O empresário disse não saber quem integra o grupo referido por Dias que iria beneficiar com o suborno. O negócio acabaria por não se concretizar.

Esta quarta-feira, o Ministério da Saúde anunciou a demissão de Dias, mas não foi dada qualquer justificação. Segundo a Folha, o ex-director de Logística chegou ao Ministério como o apadrinhamento do líder da bancada parlamentar que apoia o Governo, Ricardo Barros, mas essa informação foi negada pelo próprio Barros, que disse que a sua nomeação aconteceu antes de ter integrado a base de apoio governamental no Congresso.

Barros é o pivô de outro caso que envolve a aquisição de vacinas e que está sob investigação. Trata-se do negócio para a compra de vacinas Covaxin, de fabrico indiano, cujos contornos mostram alguns indícios de irregularidades.

Esta semana, três senadores pediram à Procuradoria-Geral da República a abertura de um inquérito para apurar se Bolsonaro cometeu um crime ao não ter pedido a intervenção da Polícia Federal quando teve conhecimento de acções suspeitas nessas negociações. A PGR pediu para que se aguarde a conclusão dos trabalhos da Comissão Parlamentar de Inquérito (CPI) que investiga a acção do Governo no combate à pandemia.

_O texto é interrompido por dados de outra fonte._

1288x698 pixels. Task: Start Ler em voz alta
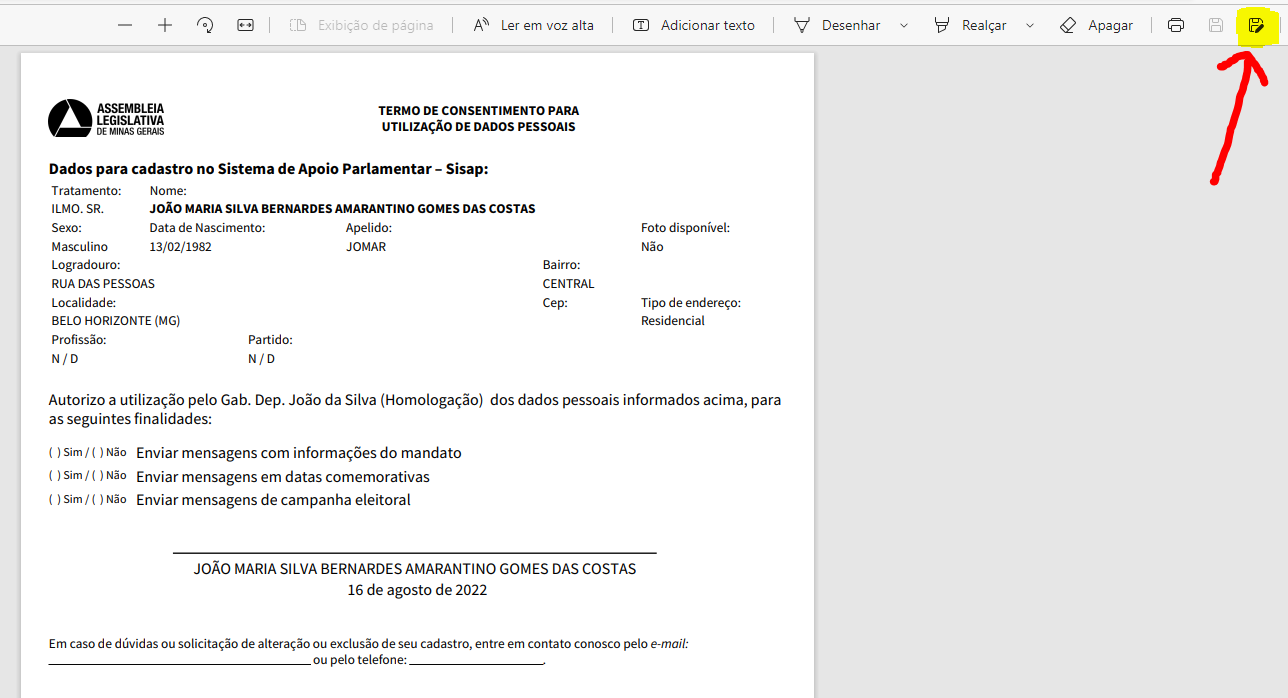[x=534, y=25]
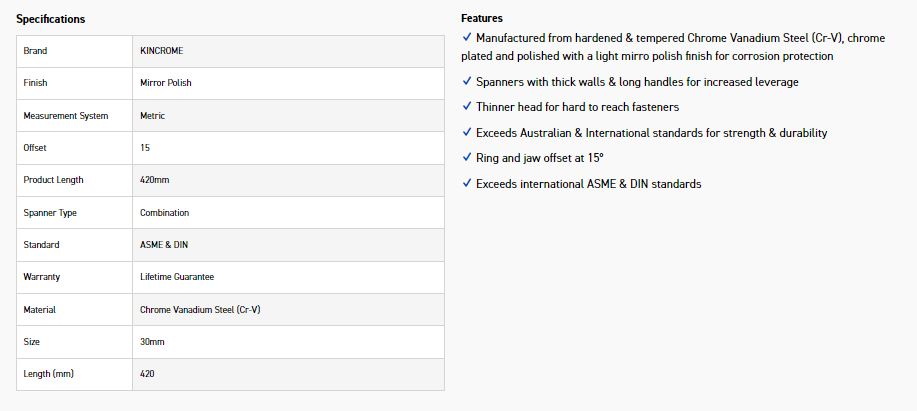Viewport: 917px width, 411px height.
Task: Click the Specifications heading
Action: (x=50, y=19)
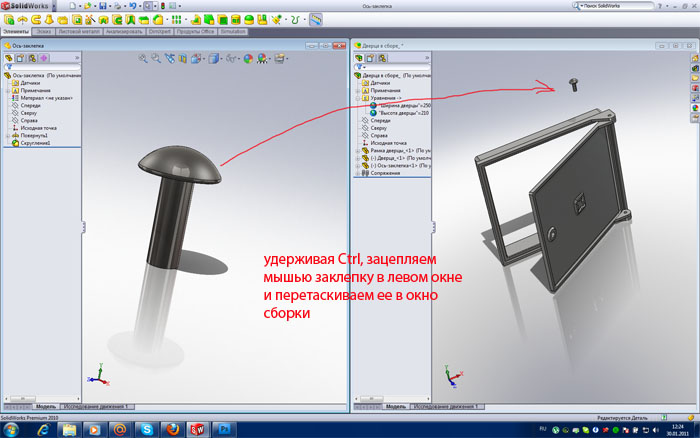Click the Windows Start button

point(12,428)
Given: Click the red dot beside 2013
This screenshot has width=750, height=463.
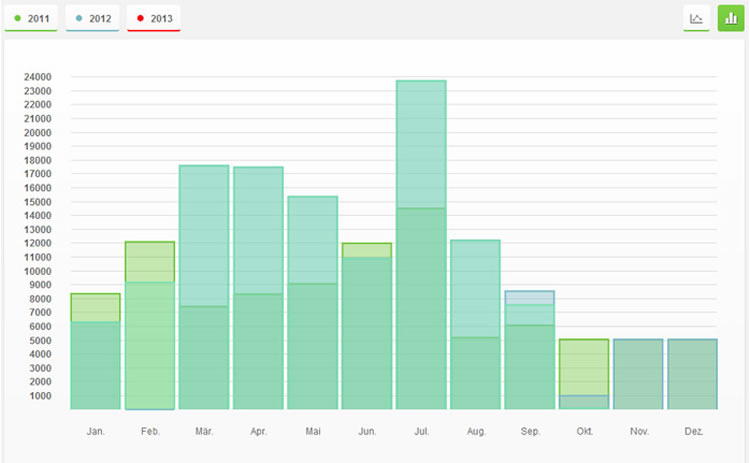Looking at the screenshot, I should tap(139, 18).
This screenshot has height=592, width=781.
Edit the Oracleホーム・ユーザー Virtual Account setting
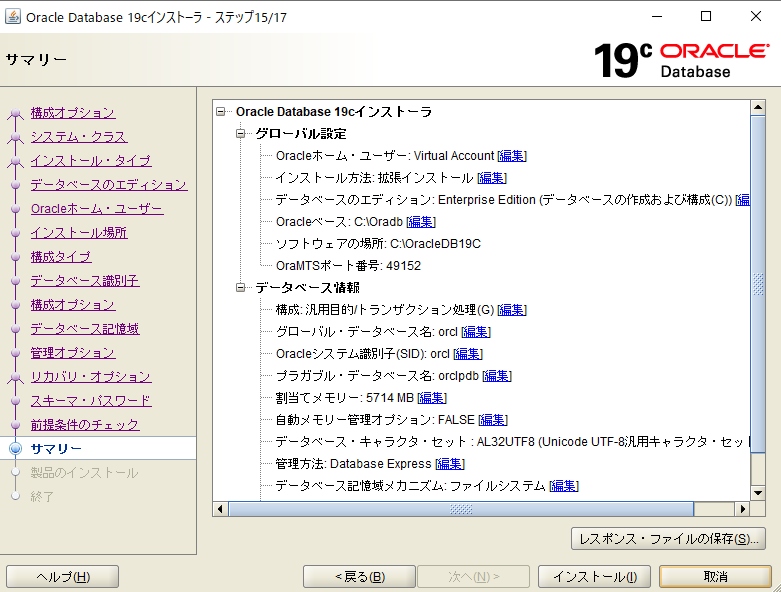pyautogui.click(x=512, y=156)
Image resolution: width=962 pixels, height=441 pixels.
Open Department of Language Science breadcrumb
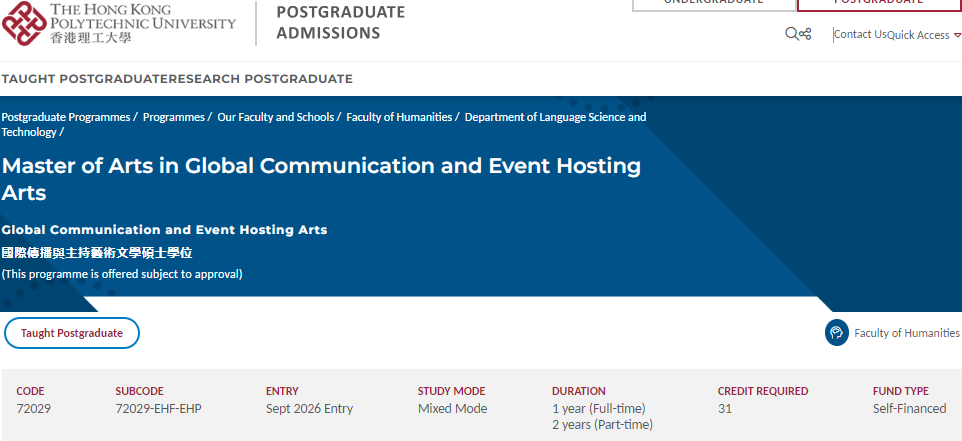pyautogui.click(x=555, y=117)

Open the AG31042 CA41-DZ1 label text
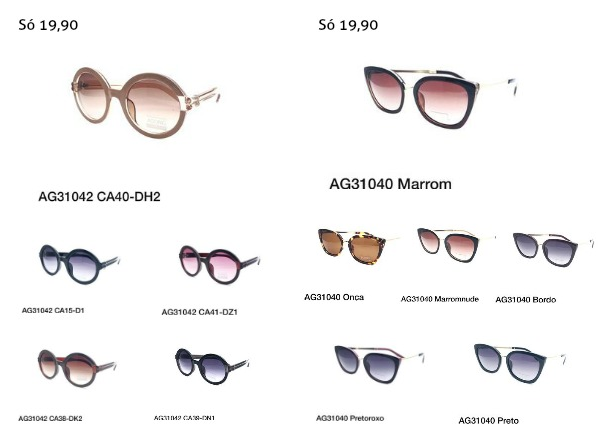coord(199,312)

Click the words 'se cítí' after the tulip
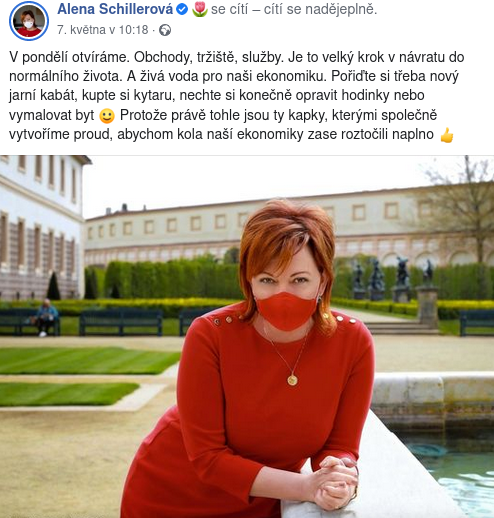point(229,9)
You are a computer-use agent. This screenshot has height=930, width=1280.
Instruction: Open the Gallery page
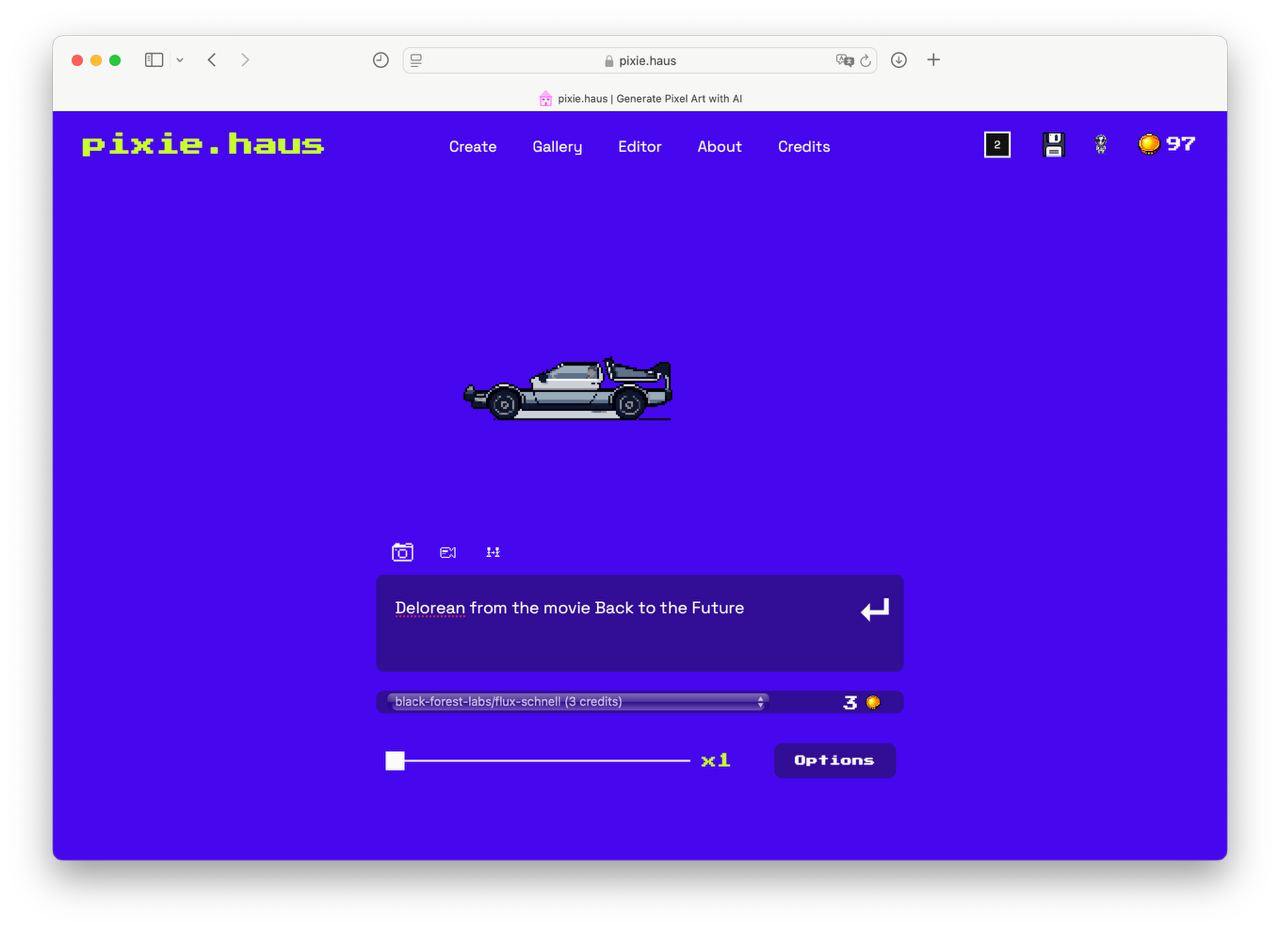(557, 146)
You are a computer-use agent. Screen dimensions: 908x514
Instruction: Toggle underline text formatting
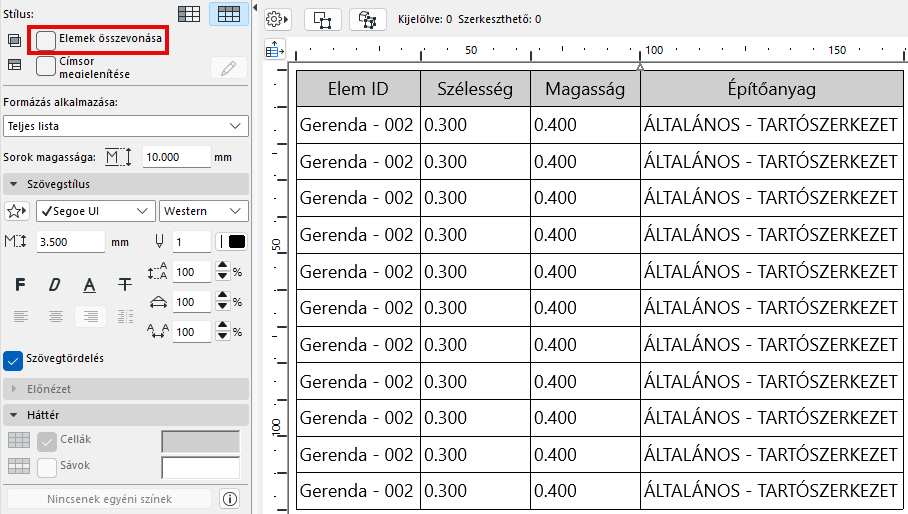coord(89,285)
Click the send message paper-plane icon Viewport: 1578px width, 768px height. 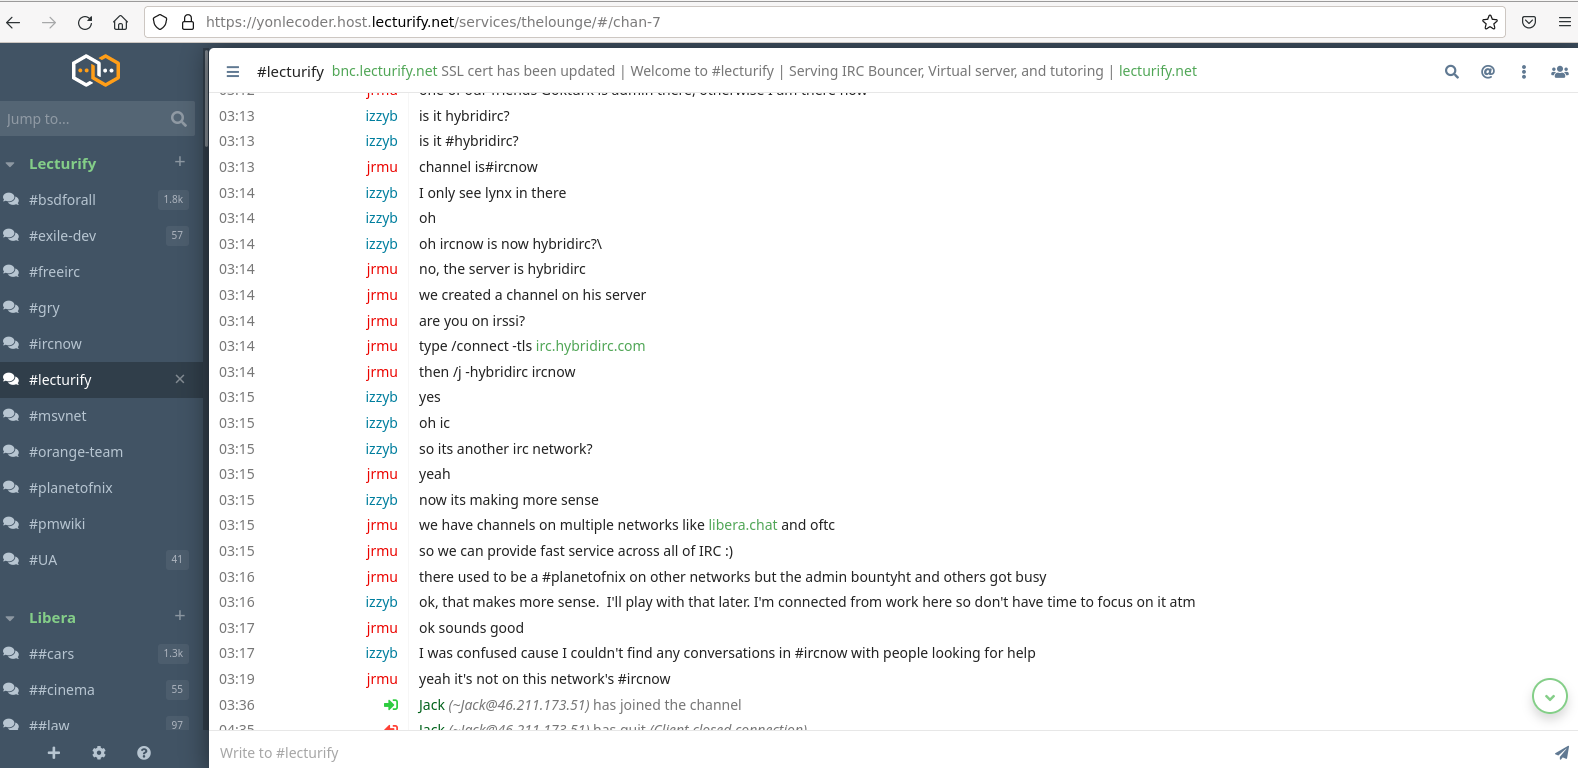click(1561, 753)
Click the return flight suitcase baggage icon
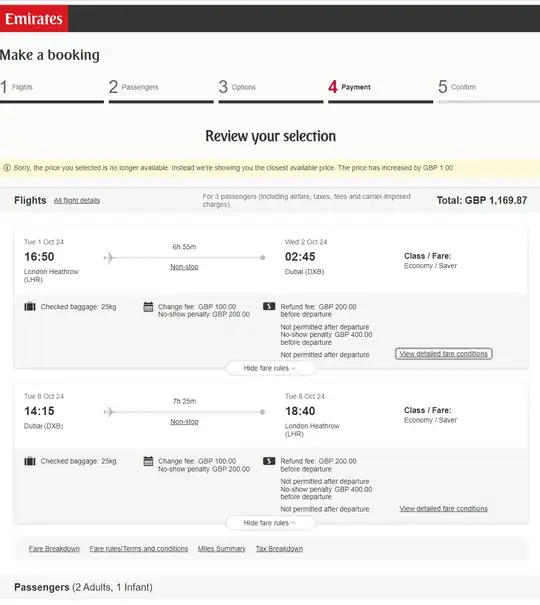 click(x=30, y=461)
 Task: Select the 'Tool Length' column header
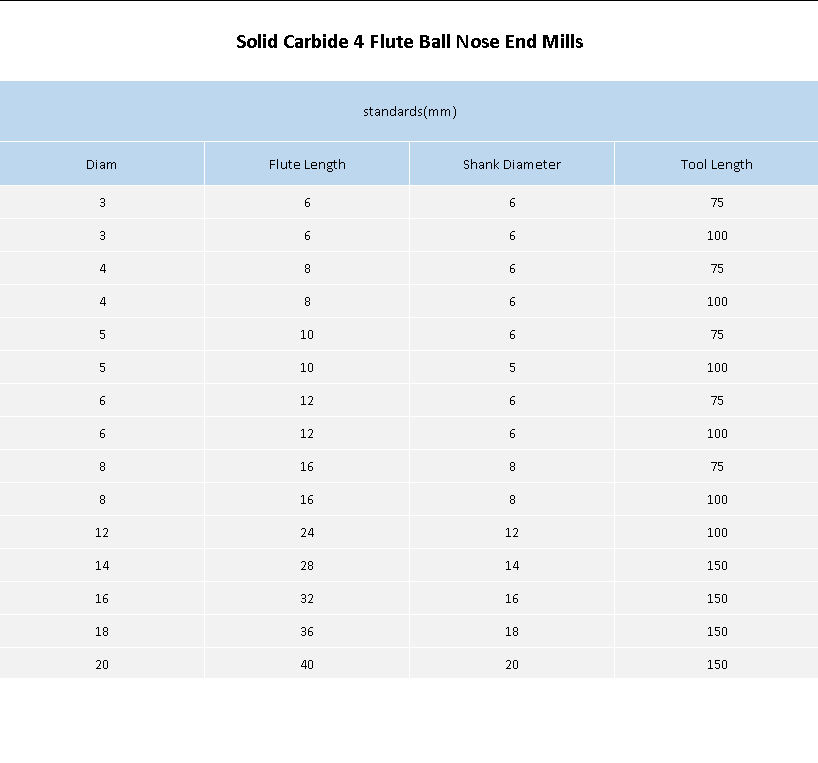point(716,164)
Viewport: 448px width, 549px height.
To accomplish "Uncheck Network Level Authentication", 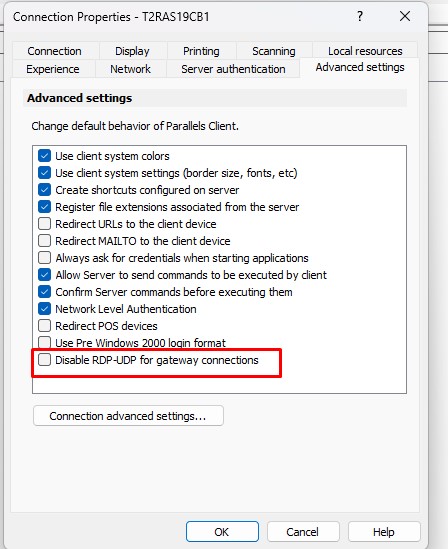I will pos(44,308).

Foi na CPI que o deputado federal Luís Miranda disse na semana passada ter falado em Março com Bolsonaro a propósito de potenciais irregularidades no negócio – sobretudo a pressão sobre o seu irmão que é funcionário do Ministério da Saúde para apressar o andamento do contrato – mas que o Presidente nada fez. Segundo Miranda, a inacção de Bolsonaro foi justificada pelo próprio para não irritar Ricardo Barros, que estaria envolvido no potencial desvio de verbas públicas.

Na terça-feira, o Ministério da Saúde anunciou a suspensão do contrato de compra da Covaxin. O negócio tornou-se na peça central da CPI e nos próximos dias serão ouvidas testemunhas importantes, como um dos fundadores da empresa que intermediou o contrato. Esta quarta-feira, os senadores que integram a CPI decidiram convocar o ex-director do departamento de Logística e também Ricardo Barros para depor.